The appearance and disappearance of antiphospholipid autoantibodies subsequent to oxidation--reduction reactions.

The mechanisms that cause the appearance of autoantibodies are not understood. Compared to normal antibody production, factors responsible for autoantibody synthesis are more complex; they are thought to disrupt the normal mechanisms proposed to eliminate or down-regulate self-antibodies or to interfere with anti-self-receptor editing. Data presented show that autoantibodies exist in the blood of all normal individuals. The autoantibodies appear after simple oxidation-reduction (redox) reactions and react by ELISA, immunofluorescence, flow cytometry, Western blots, and in lupus anticoagulant (LA) assays. Antiphospholipid antibody (aPL) specificities detected after redox are cardiolipin (aCL), antiphosphatidylserine (aPS), antiphosphatidylethanolamine (aPE), antiphosphatidylcholine (aPC), and LA. These antibody activities were confirmed in several outside laboratories.
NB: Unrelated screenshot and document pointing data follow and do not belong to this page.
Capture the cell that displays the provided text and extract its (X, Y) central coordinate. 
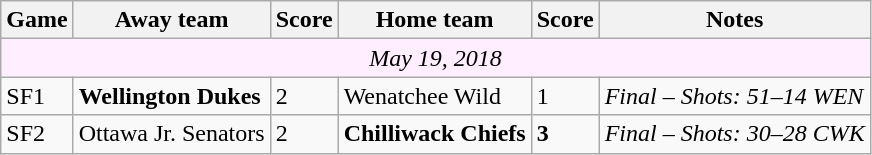
Notes (734, 20)
Chilliwack Chiefs (434, 134)
Home team (434, 20)
Ottawa Jr. Senators (172, 134)
Away team (172, 20)
Wenatchee Wild (434, 96)
Game (37, 20)
Final – Shots: 51–14 WEN (734, 96)
Wellington Dukes (172, 96)
3 (565, 134)
1 (565, 96)
SF2 (37, 134)
May 19, 2018 (436, 58)
Final – Shots: 30–28 CWK (734, 134)
SF1 (37, 96)
From the cell containing the given text, extract its center point as [X, Y] coordinate. 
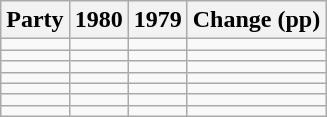
Party [35, 20]
1979 [158, 20]
1980 [98, 20]
Change (pp) [256, 20]
Pinpoint the cell where the given text exists, returning its (x, y) midpoint coordinate. 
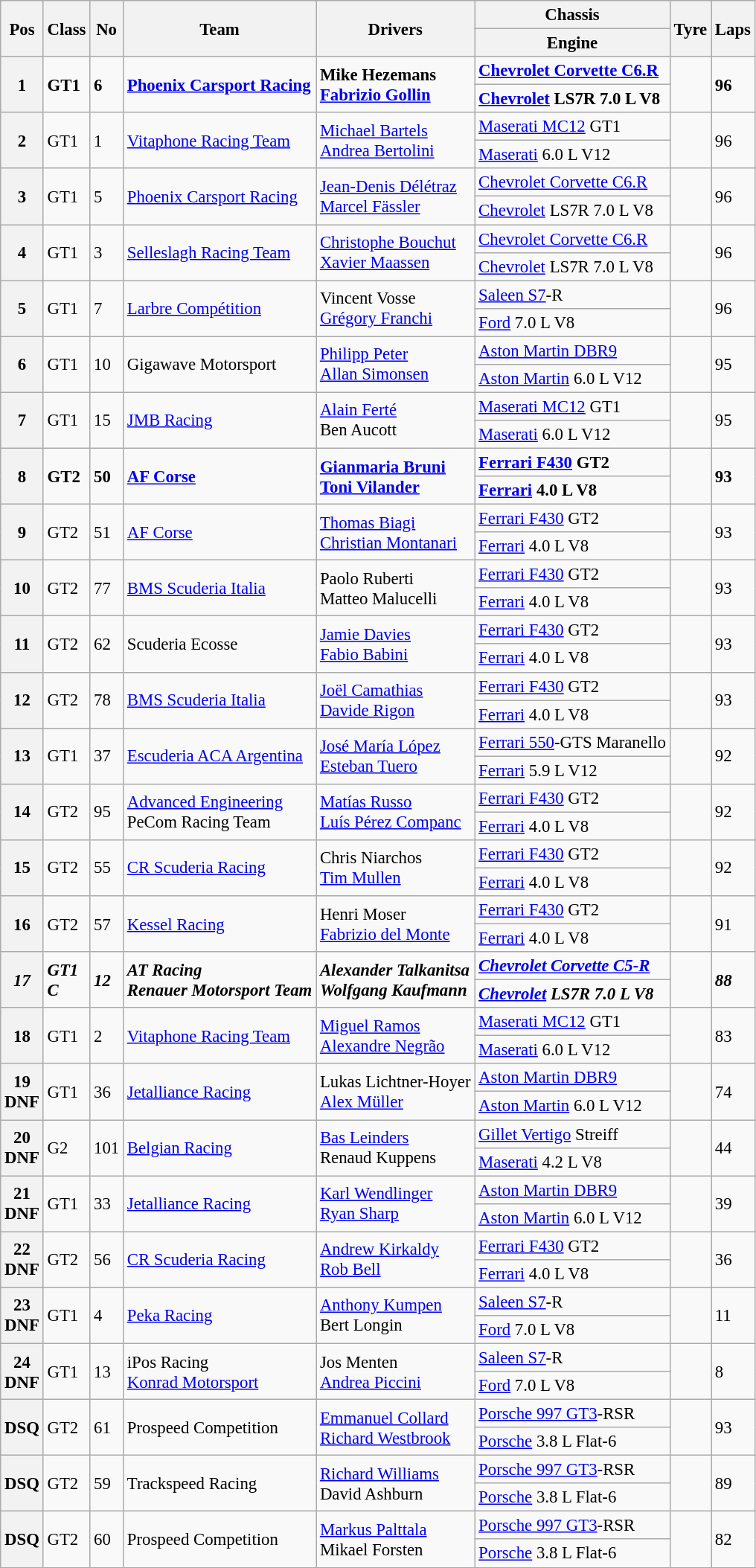
24DNF (22, 1371)
José María López Esteban Tuero (396, 756)
No (107, 28)
89 (734, 1484)
44 (734, 1147)
Larbre Compétition (219, 308)
Kessel Racing (219, 924)
Team (219, 28)
Ferrari 550-GTS Maranello (572, 742)
Engine (572, 43)
74 (734, 1092)
Trackspeed Racing (219, 1484)
Tyre (691, 28)
Markus Palttala Mikael Forsten (396, 1539)
Chassis (572, 15)
Jos Menten Andrea Piccini (396, 1371)
Matías Russo Luís Pérez Companc (396, 813)
Belgian Racing (219, 1147)
37 (107, 756)
78 (107, 699)
22DNF (22, 1259)
Philipp Peter Allan Simonsen (396, 365)
62 (107, 644)
Christophe Bouchut Xavier Maassen (396, 253)
Joël Camathias Davide Rigon (396, 699)
21DNF (22, 1204)
iPos Racing Konrad Motorsport (219, 1371)
91 (734, 924)
19DNF (22, 1092)
Lukas Lichtner-Hoyer Alex Müller (396, 1092)
Selleslagh Racing Team (219, 253)
77 (107, 588)
9 (22, 533)
Alain Ferté Ben Aucott (396, 420)
Anthony Kumpen Bert Longin (396, 1316)
Vincent Vosse Grégory Franchi (396, 308)
Michael Bartels Andrea Bertolini (396, 140)
55 (107, 868)
Jamie Davies Fabio Babini (396, 644)
Alexander Talkanitsa Wolfgang Kaufmann (396, 979)
Miguel Ramos Alexandre Negrão (396, 1036)
50 (107, 476)
Emmanuel Collard Richard Westbrook (396, 1427)
56 (107, 1259)
Jean-Denis Délétraz Marcel Fässler (396, 196)
18 (22, 1036)
JMB Racing (219, 420)
Peka Racing (219, 1316)
Mike Hezemans Fabrizio Gollin (396, 85)
Gillet Vertigo Streiff (572, 1134)
88 (734, 979)
60 (107, 1539)
Bas Leinders Renaud Kuppens (396, 1147)
Thomas Biagi Christian Montanari (396, 533)
Chevrolet Corvette C5-R (572, 966)
33 (107, 1204)
Gianmaria Bruni Toni Vilander (396, 476)
101 (107, 1147)
Richard Williams David Ashburn (396, 1484)
Andrew Kirkaldy Rob Bell (396, 1259)
Henri Moser Fabrizio del Monte (396, 924)
G2 (67, 1147)
20DNF (22, 1147)
Drivers (396, 28)
Karl Wendlinger Ryan Sharp (396, 1204)
Maserati 4.2 L V8 (572, 1162)
Laps (734, 28)
83 (734, 1036)
17 (22, 979)
57 (107, 924)
Chris Niarchos Tim Mullen (396, 868)
Paolo Ruberti Matteo Malucelli (396, 588)
Class (67, 28)
Scuderia Ecosse (219, 644)
82 (734, 1539)
39 (734, 1204)
Gigawave Motorsport (219, 365)
16 (22, 924)
23DNF (22, 1316)
14 (22, 813)
51 (107, 533)
Advanced Engineering PeCom Racing Team (219, 813)
61 (107, 1427)
Ferrari 5.9 L V12 (572, 770)
AT Racing Renauer Motorsport Team (219, 979)
Pos (22, 28)
Escuderia ACA Argentina (219, 756)
59 (107, 1484)
GT1C (67, 979)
The aPL isotypes detected in ELISA are plasma protein-dependent and include IgG, IgA, and IgM. Oxidizing agents tested to date include hemin, KMnO4, and NaIO4. Furthermore, aPL appear after exposure to direct current (DC)-mediated electromotive force. Alternating current (AC) is ineffective. Commercial IvIg preparations, also a source of IgG autoantibodies, provide a less complex milieu than plasma or serum for studying the biology of aPL redox-mediated mechanisms. Inhibition of hemin-mediated IvIg aPL conversion can be achieved by the addition of antioxidants, e.g., ascorbic acid, hemopexin, apotransferrin, and by addition of normal plasma or serum. Remarkably, the aPL specificities in the blood of autoimmunity patients disappear subsequent to application of redox reactions. These data document the hitherto unknown existence of redox-reactive autoantibodies in all normal individuals. The evolutionary persistence of these redox-sensitive antibodies raises interesting possibilities about their potentially beneficial role in immunological homeostasis.